Samaras’s poem shows us we live in time, but know we are part of the silence as well.
Another of Samaras’s poems, “Petition”, is utterly beautiful, so beautiful it makes the heart ache in the way it portrays the silence, the emptiness. But the silence this poem speaks of is one that opens the heart to awe, and allows us to see ourselves more clearly, humbly. There is almost an existential quality to this poem in its opening stanzas in the way the poem poem points us toward our aloneness in the universe, but it is not an empty darkness.
Ask the night to let you not be lonely.
Ask the night to heal your heart.
Step out into the black eve of winter
and breathe in the clarity.
Let the scarcely-seen stars glimmer
their small mercies on you, the air
The darkness and cold here are not hollow. Instead, they enable us to see ourselves more clearly, they offer us “small mercies.” I love the lines that go on to say, “to push a little past weariness is a good thing.” When we have pushed ourselves into weariness is when we are especially able to understand the intrinsic value of stillness, the absence of activity that enables us to regenerate. It is this stillness, the sabbath time, where we learn in our bones the “blessing of silence,” and where dialog with silence can begin.
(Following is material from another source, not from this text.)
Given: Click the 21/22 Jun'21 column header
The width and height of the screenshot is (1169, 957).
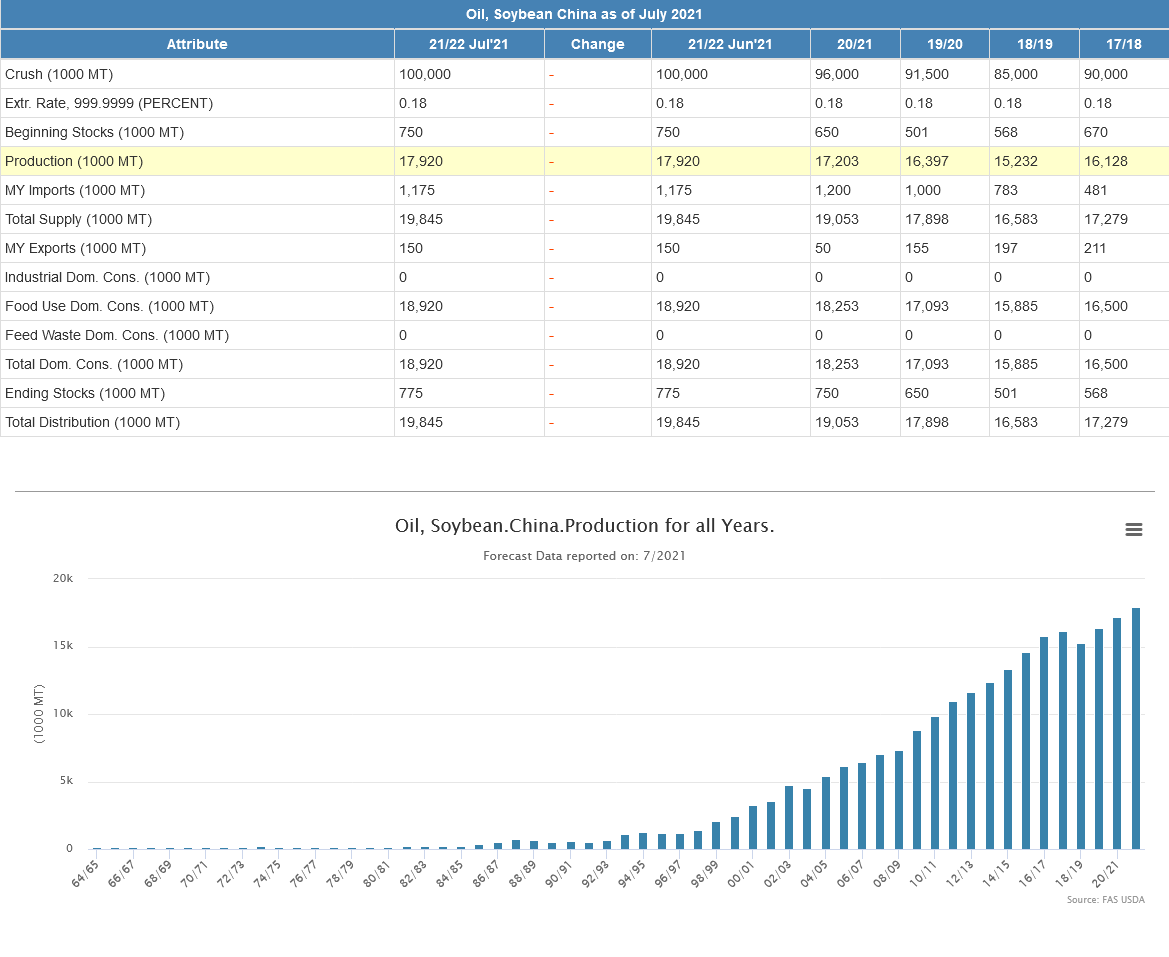Looking at the screenshot, I should 730,44.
Samaras’s poems speak to the deep places in the mind that we find ourselves wandering in as we try to understand who we are and how to live, and these are poems that teach us to listen in the silence and live inside the questions. I feel grateful for these poems, for the way they call my attention to what it means to be alive. The poems in both structure and content create a kind of space where learned answers are left behind, and we enter a kind of holy darkness that allows us to touch questions of existence and feel them in a tangible way. Reading them is like listening to the fine notes of a flute drifting across a winter’s meadow on a starry night from some distant place, crisp light outlining the tips of branches, and drawing shadows on the sides of buildings. You hear your feet crunch through the snowy meadow as you walk toward home. Just before you step inside your house, you turn and look at the sky–the myriad points of light, both faint and bright. You see the immensity of all that is, and know the wonder that you are alive amidst it all.